■ **Fragmento proporcionado**:
▼
Estamos
inmersos en una conmemoración particular para el cristianismo de
Occidente, con motivo del quinto centenario de la Reforma protestante.
El pasado mes de octubre se iniciaron los actos conmemorativos de aquel
momento en el que un fraile agustino, Martin Lutero, colocaba en la
puerta de la iglesia del castillo de Wittenberg sus noventa y cinco
razones, que llamó “tesis”, por las que iniciaba un distanciamiento
crítico de la Iglesia Católica. Con su denuncia se alejaba de lo que
representaba Roma en el universo eclesial.
No fue un
gesto cualquiera, y tampoco era una excusa que no tuviera un fundamento
real en el deterioro del tejido cristiano y en tantas personas e
instituciones de la Iglesia. El punto de partida tenía ese sustrato real
de crisis y no respondía a un prejuicio típicamente centroeuropeo
frente al poder que ejercían los papas y los obispos de entonces sino
que había hechos que estaban reclamando un verdadero cambio en
profundidad.
El gran
historiador jesuita Ricardo García Villoslada, reconocido especialista
que fue en Lutero, explicó en una obra menor pero de gran importancia lo
que fue ese humus que dio pie a que Lutero expusiese sus tesis e iniciara su reforma. En el libro Raíces históricas del luteranismo
abordó con maestría esta gran cuestión que permite entender la
separación luterana. Hubo principios filosóficos como el que representó
el nominalismo de Guillermo de Ockam, pero no estuvieron al margen las
presiones de los príncipes alemanes que querían emanciparse del papado
romano, así como la flagrante mundanización de la vida cristiana y la
corrupción que se verificaba en no pocos prelados (obispos y abades).
▲
■ **Datos proporcionados**:
▼
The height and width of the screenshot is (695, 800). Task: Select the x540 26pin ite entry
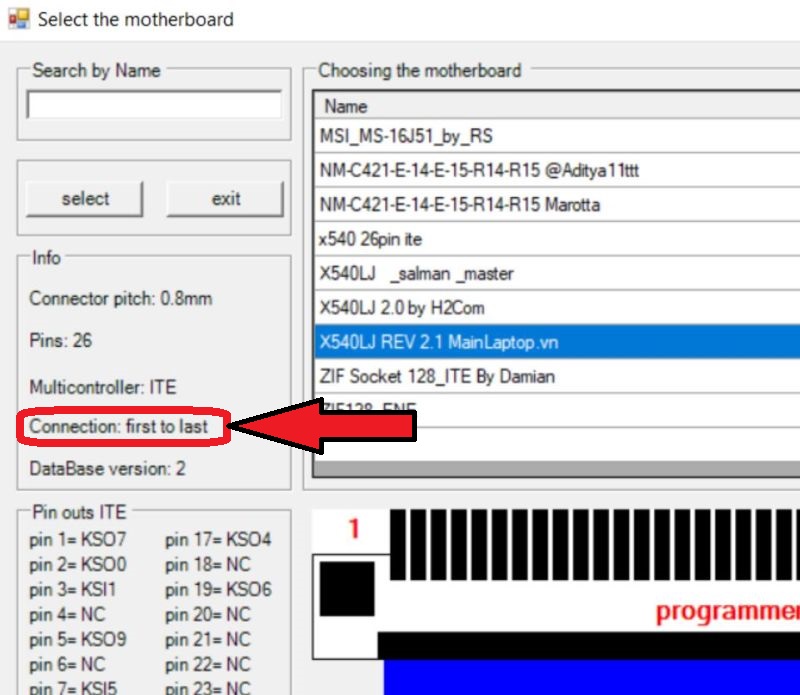[x=366, y=240]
▲
■ **Tareas a realizar**:
[a] Contesta estas preguntas según el texto sobre la Reforma protestante:
(i) ¿Qué centenario se está conmemorando?
(ii) ¿Dónde colocó Martin Lutero sus noventa y cinco razones?
(iii) ¿Cómo se titula el libro de Ricardo García Villoslada que se menciona?
[b] Transcribe tal cual el pasaje del texto sobre la Reforma protestante que empieza con "El pasado mes" y sigue hasta "profundidad.".

■ **Respuestas por tarea**:
[a]
(i) El quinto centenario de la Reforma protestante.
(ii) En la puerta de la iglesia del castillo de Wittenberg.
(iii) Raíces históricas del luteranismo.

[b]
El pasado mes de octubre se iniciaron los actos conmemorativos de aquel
momento en el que un fraile agustino, Martin Lutero, colocaba en la
puerta de la iglesia del castillo de Wittenberg sus noventa y cinco
razones, que llamó “tesis”, por las que iniciaba un distanciamiento
crítico de la Iglesia Católica. Con su denuncia se alejaba de lo que
representaba Roma en el universo eclesial.
No fue un
gesto cualquiera, y tampoco era una excusa que no tuviera un fundamento
real en el deterioro del tejido cristiano y en tantas personas e
instituciones de la Iglesia. El punto de partida tenía ese sustrato real
de crisis y no respondía a un prejuicio típicamente centroeuropeo
frente al poder que ejercían los papas y los obispos de entonces sino
que había hechos que estaban reclamando un verdadero cambio en
profundidad.